Estos cementerios de submarinos soviéticos se encuentran mayoritariamente en la ciudad portuaria noroccidental de Murmansk, en la llamada Flota del Norte rusa, a aproximadamente 900 kilómetros al oeste de los vertederos nucleares del mar de Kara. Al margen oriental, también se encuentra la Flota del Pacífico, con sede en Vladivostok, justo encima de Corea del Norte. Con el tiempo, y a medida que quedaba más cerca el final de la Guerra Fría, esta fuerza militar se fue abandonando. Los submarinos de la clase Echo, fabricados alrededor de 1960, quedaron obsoletos y pasaron a ser enterrados en las profundidades marinas. Ahora, están poniendo en peligo el futuro del Ártico, no solo medioambiental, sino también su explotación comercial y petrolífera, que se espera que en los próximos años juegue un papel geopolítico crucial.

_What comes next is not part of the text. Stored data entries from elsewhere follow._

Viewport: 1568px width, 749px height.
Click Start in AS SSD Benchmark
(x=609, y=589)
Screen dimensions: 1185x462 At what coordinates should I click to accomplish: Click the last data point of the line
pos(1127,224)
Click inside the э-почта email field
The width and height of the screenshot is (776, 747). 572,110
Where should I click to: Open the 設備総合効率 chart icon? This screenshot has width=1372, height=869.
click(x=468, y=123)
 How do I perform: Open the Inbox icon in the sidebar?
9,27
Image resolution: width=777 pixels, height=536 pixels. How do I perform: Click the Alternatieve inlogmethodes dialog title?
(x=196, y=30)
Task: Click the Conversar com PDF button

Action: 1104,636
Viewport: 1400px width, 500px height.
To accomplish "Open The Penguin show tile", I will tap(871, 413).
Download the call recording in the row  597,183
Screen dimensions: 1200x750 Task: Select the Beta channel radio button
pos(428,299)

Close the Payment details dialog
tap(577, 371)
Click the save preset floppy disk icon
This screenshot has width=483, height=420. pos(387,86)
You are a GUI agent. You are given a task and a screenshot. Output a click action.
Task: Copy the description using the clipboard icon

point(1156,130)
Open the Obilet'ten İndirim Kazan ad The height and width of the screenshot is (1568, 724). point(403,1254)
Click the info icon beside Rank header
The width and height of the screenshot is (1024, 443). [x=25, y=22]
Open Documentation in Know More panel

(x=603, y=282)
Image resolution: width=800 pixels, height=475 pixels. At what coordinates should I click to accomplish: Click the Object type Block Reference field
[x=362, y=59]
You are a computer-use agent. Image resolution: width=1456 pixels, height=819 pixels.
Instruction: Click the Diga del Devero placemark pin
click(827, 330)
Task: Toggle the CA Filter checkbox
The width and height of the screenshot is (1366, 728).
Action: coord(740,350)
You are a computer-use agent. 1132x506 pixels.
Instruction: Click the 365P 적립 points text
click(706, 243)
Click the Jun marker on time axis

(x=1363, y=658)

Una partida económica ingente

Al menos 14 reactores de buques antiguos de la Flota del Norte fueron arrojados al mar de Kara. Según el medio de comunicación 'Bellona', también se vertieron 735 piezas de maquinaria pesada contaminada de energía radiactiva, así como 17.000 contenedores de material nuclear peligroso que ahora es parte del desecho radiactivo que más preocupa a los rusos de cara al futuro. En marzo del año pasado, las autoridades rusas estimaron que el coste económico para recuperar este material nuclear y extraerlo del océano será aproximadamente de 330 millones de dólares (alrededor de 270 millones de euros).

placeholder Submarino nuclear ruso Dmitry Donskoy.
Submarino nuclear ruso Dmitry Donskoy.

A la par, Rusia está enviando cada vez más tropas a las regiones ártica para salvaguardar sus posiciones estratégicas de cara al futuro y a sus máximos competidores, China y Estados Unidos. El país asiático, en concreto, ha invertido cerca de 90.000 millones de dólares (74.147 millones de euros) en extender su marco de influencia en el Polo Norte y para establecer bases militares y petrolíferas. Y mientras tanto, de telón de fondo, el derretimiento del hielo progresa a pasos agigantados, aumentando la ambición de estas tres superpotencias en base a sus intereses energéticos y comerciales.